# SOURCE
——————————

Sur un autre plan, il est aussi souhaitable de quantifier les effets du changement climatique sur les systèmes énergétiques d’une part (hausse des besoins de climatisation, baisse des besoins de chauffage par exemple) ; et en matière d’adaptation d’autre part (problématiques de résilience des infrastructures par exemple). Enfin, et de manière plus large, il devient important de faire le lien avec d’autres systèmes qui seront transformés : approvisionnement en eau ou biodiversité par exemple.

Pour conclure sur cette variété de bouclages, le terme de la transition énergétique est souvent utilisé, mais la formulation au pluriel, les transitions, est peut-être finalement plus adaptée, puisqu’elle rend explicitement compte de la nécessité (que l’on peut également voir comme une opportunité) de transformer non seulement nos systèmes énergétiques, mais aussi nos sociétés de manière plus profonde, en remettant en question nos systèmes agricoles, et jusqu’à nos modes de consommation.

Figure : D’une planification énergétique au sens strict à une vision globale de la transition

vision globale de la transition

 

Illustration de prise en compte de bouclages à travers des expériences d’Enerdata

En prenant un peu de hauteur, la liste de ces sujets peut sembler vertigineuse. Mais il existe bien des démarches permettant de traiter ces enjeux de bouclages au service de la planification de la transition. En particulier, il est possible de produire des analyses quantifiées, reposant sur des modèles et des expertises robustes dans lesquels la mise en cohérence des différentes grandeurs peut être assurée, permettant ainsi par construction de satisfaire à des bouclages. Enerdata dispose de nombreuses expériences de contribution à ce type de travaux.

——————————

# TRAVAIL À FAIRE
Dans le texte sur la transition énergétique, quelle formulation est jugée peut-être plus adaptée que « la transition énergétique » ? Les entrées qui suivent n'ont aucun lien avec le texte.

# DONNÉES ENREGISTRÉES
——————————

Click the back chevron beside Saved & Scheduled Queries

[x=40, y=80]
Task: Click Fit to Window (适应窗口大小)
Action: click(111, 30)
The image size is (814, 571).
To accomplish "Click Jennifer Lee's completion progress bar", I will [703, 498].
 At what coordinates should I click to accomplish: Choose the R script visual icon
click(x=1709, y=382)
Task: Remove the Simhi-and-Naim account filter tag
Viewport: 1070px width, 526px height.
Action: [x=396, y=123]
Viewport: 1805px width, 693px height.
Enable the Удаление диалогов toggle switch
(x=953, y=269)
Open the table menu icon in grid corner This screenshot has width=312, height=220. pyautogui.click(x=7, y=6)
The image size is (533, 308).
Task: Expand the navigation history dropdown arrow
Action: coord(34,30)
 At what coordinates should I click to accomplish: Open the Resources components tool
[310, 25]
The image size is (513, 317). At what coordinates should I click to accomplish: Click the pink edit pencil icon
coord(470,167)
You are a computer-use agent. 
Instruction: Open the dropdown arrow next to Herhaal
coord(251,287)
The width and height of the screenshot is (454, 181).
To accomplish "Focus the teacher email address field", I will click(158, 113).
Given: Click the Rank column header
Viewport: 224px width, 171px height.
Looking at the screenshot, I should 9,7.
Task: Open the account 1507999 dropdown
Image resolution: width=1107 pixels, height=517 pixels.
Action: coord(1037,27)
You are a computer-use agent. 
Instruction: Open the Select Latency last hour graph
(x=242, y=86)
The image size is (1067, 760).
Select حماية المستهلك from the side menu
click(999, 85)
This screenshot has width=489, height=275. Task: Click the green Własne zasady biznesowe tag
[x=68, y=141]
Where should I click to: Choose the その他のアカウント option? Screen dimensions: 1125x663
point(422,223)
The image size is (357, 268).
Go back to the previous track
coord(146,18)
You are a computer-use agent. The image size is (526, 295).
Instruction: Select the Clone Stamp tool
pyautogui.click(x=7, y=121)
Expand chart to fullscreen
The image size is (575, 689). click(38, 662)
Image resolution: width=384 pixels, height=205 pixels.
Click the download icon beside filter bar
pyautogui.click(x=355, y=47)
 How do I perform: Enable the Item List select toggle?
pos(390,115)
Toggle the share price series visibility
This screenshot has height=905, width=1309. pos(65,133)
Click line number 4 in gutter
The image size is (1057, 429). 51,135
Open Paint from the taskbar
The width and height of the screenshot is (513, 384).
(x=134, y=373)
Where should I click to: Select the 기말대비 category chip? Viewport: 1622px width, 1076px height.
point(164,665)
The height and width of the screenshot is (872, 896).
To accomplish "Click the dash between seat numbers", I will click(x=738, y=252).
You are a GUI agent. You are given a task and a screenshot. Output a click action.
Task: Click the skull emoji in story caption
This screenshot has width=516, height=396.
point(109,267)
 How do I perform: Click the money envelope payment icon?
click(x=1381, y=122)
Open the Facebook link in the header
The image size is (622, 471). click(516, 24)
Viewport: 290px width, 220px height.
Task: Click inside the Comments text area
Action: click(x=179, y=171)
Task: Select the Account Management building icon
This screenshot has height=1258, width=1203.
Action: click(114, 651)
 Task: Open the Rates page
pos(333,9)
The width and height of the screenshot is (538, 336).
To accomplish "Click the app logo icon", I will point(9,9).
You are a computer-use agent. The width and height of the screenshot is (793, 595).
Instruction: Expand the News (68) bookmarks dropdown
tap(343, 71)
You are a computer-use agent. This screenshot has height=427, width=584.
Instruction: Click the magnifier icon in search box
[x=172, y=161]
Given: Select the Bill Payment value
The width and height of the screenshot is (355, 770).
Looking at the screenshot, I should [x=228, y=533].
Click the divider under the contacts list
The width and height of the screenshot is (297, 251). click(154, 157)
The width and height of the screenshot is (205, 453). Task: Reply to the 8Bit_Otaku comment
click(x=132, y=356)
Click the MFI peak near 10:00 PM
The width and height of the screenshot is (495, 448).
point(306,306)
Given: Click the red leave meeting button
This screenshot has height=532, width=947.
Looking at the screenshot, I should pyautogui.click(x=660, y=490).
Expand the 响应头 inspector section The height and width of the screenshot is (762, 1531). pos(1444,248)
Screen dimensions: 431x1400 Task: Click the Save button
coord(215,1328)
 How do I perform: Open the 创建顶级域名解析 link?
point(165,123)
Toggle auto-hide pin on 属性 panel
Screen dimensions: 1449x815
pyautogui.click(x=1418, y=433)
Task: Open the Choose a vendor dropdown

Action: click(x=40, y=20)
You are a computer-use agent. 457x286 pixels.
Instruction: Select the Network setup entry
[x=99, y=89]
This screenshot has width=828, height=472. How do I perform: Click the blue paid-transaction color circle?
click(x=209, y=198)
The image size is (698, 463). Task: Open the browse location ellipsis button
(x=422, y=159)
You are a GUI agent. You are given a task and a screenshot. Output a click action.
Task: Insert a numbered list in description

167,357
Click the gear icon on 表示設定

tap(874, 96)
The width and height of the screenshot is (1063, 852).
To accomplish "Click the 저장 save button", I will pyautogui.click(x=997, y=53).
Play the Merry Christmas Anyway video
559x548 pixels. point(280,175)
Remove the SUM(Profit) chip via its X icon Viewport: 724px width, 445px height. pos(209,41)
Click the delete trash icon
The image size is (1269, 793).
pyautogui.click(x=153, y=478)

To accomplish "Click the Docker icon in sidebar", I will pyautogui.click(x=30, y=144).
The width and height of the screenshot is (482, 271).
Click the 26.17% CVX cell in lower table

——————————

# RÉPONSE ATTENDUE
La formulation au pluriel, « les transitions ».